Most of the issues raised by participants in discussing the programme, including personal safety and housing, were actioned in the age-friendly strategy. Although community development issues, such as youth employment, were not dealt with, they were addressed elsewhere in the county development plan. However, two issues, the introduction of new taxes and charges, and the provision of residential care services, although obviously relevant to older people's quality of life, were not addressed in the strategy. Both had economic dimensions, and were adversely impacted by national policy which had imposed cutbacks in public services and the introduction of new taxes in response to the economic crisis of 2008.

Discussion

Drawing upon empirically rich qualitative data collected over a two-year period, the current study echoes previous research and provides strong evidence of the way in which particular places promote wellbeing and place attachment, and impact in significant ways on the activities, social interactions and personal identity of older adults (e.g. Peace et al., Reference Peace, Holland and Kellaher2006, Reference Peace, Wahl, Mollenkopf, Oswald, Bond, Peace, Dittmann-Kohli and Westerhof2007). In addition, the current research, in identifying areas of possible intervention for age-friendly programming, helps us appraise how adequately the WHO age-friendly conceptual framework generates development programmes for small urban communities.

The research identifies many positive aspects of the existing person–place experience of older adults in the study, including: strong place attachment, positive place-based relations with family and neighbours; formal and informal opportunities to participate in the life of the community; extensive place-related intergenerational contact; local opportunities for creative and artistic involvement; and amenities and service infrastructure that, in the main, meet older adults’ preferences and needs. The findings also suggest environment-related challenges that impact negatively on the experience of ageing in place: some non-native participants found it difficult to integrate into smaller communities; informal caring roles could limit opportunities for social participation; inadequate local service provision can impact adversely on the capacity to lead an independent life; lack of involvement in major community planning decisions can lead to feelings of powerlessness and denial of agency in place-making; and bereavement and deteriorating health impact negatively on how older adults experience and use everyday public space.

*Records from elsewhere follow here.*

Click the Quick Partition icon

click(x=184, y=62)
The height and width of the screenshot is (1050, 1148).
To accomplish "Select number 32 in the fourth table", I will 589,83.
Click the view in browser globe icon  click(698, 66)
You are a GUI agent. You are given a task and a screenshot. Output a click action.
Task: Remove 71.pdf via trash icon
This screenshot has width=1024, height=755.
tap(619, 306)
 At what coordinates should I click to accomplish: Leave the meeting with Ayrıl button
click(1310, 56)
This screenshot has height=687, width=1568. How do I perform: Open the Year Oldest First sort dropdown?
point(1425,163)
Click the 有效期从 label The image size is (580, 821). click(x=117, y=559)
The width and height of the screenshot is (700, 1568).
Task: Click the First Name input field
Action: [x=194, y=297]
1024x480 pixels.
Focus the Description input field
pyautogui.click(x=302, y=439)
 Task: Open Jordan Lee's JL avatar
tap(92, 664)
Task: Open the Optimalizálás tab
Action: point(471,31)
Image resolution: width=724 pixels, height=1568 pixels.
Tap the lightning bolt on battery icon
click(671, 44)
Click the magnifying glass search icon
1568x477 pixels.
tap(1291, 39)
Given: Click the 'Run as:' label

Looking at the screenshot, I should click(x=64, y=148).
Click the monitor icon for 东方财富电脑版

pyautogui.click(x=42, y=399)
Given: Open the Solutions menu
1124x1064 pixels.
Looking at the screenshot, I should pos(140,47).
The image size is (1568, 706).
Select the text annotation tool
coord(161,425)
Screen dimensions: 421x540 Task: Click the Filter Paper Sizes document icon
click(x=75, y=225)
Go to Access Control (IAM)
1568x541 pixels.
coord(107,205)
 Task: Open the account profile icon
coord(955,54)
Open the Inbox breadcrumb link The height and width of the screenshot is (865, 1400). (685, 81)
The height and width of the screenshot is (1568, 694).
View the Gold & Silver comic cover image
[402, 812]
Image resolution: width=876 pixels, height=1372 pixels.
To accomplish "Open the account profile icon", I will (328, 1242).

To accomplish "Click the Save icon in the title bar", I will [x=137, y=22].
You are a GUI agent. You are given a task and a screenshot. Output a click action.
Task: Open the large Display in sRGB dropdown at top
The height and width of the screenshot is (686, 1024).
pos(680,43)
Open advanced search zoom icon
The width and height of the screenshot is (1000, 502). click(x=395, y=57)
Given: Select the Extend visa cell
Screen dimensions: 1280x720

The findings also provide insight into how various influences operate at different environmental levels to shape person–place relations. For some older adults, personal, micro-level lifecourse fractures and transitions, such as bereavement and ill-health, predominate. For others, meso-environmental dimensions, such as geographical proximity of family and neighbours, the physical–spatial characteristics of the neighbourhood and town, or the adequacy of local facilities and service infrastructure, are significant. For all participants, macro-environmental national public policy led to local service retrenchment and increased residential property charges. These multi-level factors are dynamic in their impact, and intersect and play out differently in the lives of different individuals. This leads to an experience of ageing in place that is diverse, complex and fluid over time.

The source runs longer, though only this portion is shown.